[llvm] 611959f - [AMDGPU] Fixed v_swap_b32 match
Stanislav Mekhanoshin via llvm-commits
llvm-commits at lists.llvm.org
Wed Oct 21 10:14:34 PDT 2020
Author: Stanislav Mekhanoshin
Date: 2020-10-21T10:14:24-07:00
New Revision: 611959f004d78f99e45fdc940a7a4322b85d04d9
URL: https://github.com/llvm/llvm-project/commit/611959f004d78f99e45fdc940a7a4322b85d04d9
DIFF: https://github.com/llvm/llvm-project/commit/611959f004d78f99e45fdc940a7a4322b85d04d9.diff
LOG: [AMDGPU] Fixed v_swap_b32 match
1. Fixed liveness issue with implicit kills.
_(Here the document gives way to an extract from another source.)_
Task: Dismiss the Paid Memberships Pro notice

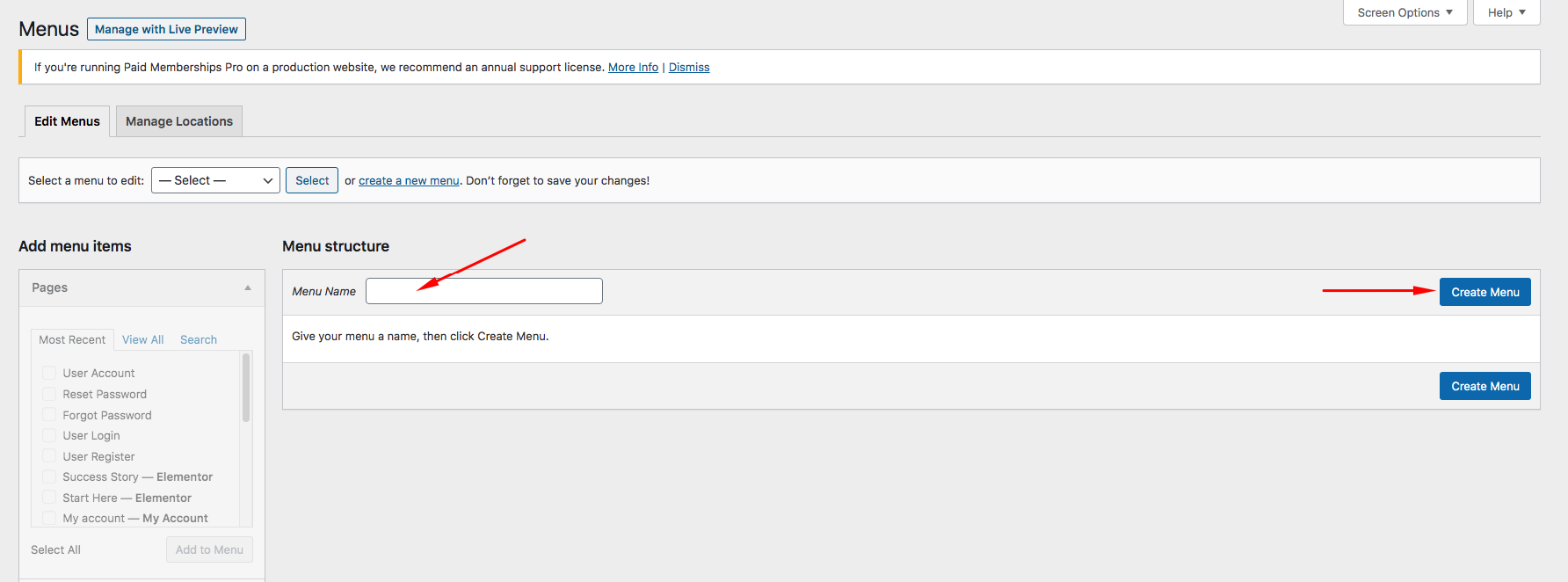Action: tap(689, 67)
2. Fixed potential problem with an indirect mov.
Fixes: SWDEV-256848
Differential Revision: https://reviews.llvm.org/D89599
Added:
Modified:
llvm/lib/Target/AMDGPU/SIShrinkInstructions.cpp
llvm/test/CodeGen/AMDGPU/v_swap_b32.mir
Removed:
################################################################################
diff --git a/llvm/lib/Target/AMDGPU/SIShrinkInstructions.cpp b/llvm/lib/Target/AMDGPU/SIShrinkInstructions.cpp
index 94ade095e7a9..29cb1001fcad 100644
--- a/llvm/lib/Target/AMDGPU/SIShrinkInstructions.cpp
+++ b/llvm/lib/Target/AMDGPU/SIShrinkInstructions.cpp
@@ -437,6 +437,22 @@ getSubRegForIndex(Register Reg, unsigned Sub, unsigned I,
return TargetInstrInfo::RegSubRegPair(Reg, Sub);
}
+static void dropInstructionKeepingImpDefs(MachineInstr &MI,
+ const SIInstrInfo *TII) {
+ for (unsigned i = MI.getDesc().getNumOperands() +
+ MI.getDesc().getNumImplicitUses() +
+ MI.getDesc().getNumImplicitDefs(), e = MI.getNumOperands();
+ i != e; ++i) {
+ const MachineOperand &Op = MI.getOperand(i);
+ if (!Op.isDef())
+ continue;
+ BuildMI(*MI.getParent(), MI.getIterator(), MI.getDebugLoc(),
+ TII->get(AMDGPU::IMPLICIT_DEF), Op.getReg());
+ }
+
+ MI.eraseFromParent();
+}
+
// Match:
// mov t, x
// mov x, y
@@ -476,18 +492,25 @@ static MachineInstr* matchSwap(MachineInstr &MovT, MachineRegisterInfo &MRI,
if (!TRI.isVGPR(MRI, X))
return nullptr;
+ if (MovT.hasRegisterImplicitUseOperand(AMDGPU::M0))
+ return nullptr;
+
const unsigned SearchLimit = 16;
unsigned Count = 0;
+ bool KilledT = false;
for (auto Iter = std::next(MovT.getIterator()),
E = MovT.getParent()->instr_end();
- Iter != E && Count < SearchLimit; ++Iter, ++Count) {
+ Iter != E && Count < SearchLimit && !KilledT; ++Iter, ++Count) {
MachineInstr *MovY = &*Iter;
+ KilledT = MovY->killsRegister(T, &TRI);
+
if ((MovY->getOpcode() != AMDGPU::V_MOV_B32_e32 &&
MovY->getOpcode() != AMDGPU::COPY) ||
!MovY->getOperand(1).isReg() ||
MovY->getOperand(1).getReg() != T ||
- MovY->getOperand(1).getSubReg() != Tsub)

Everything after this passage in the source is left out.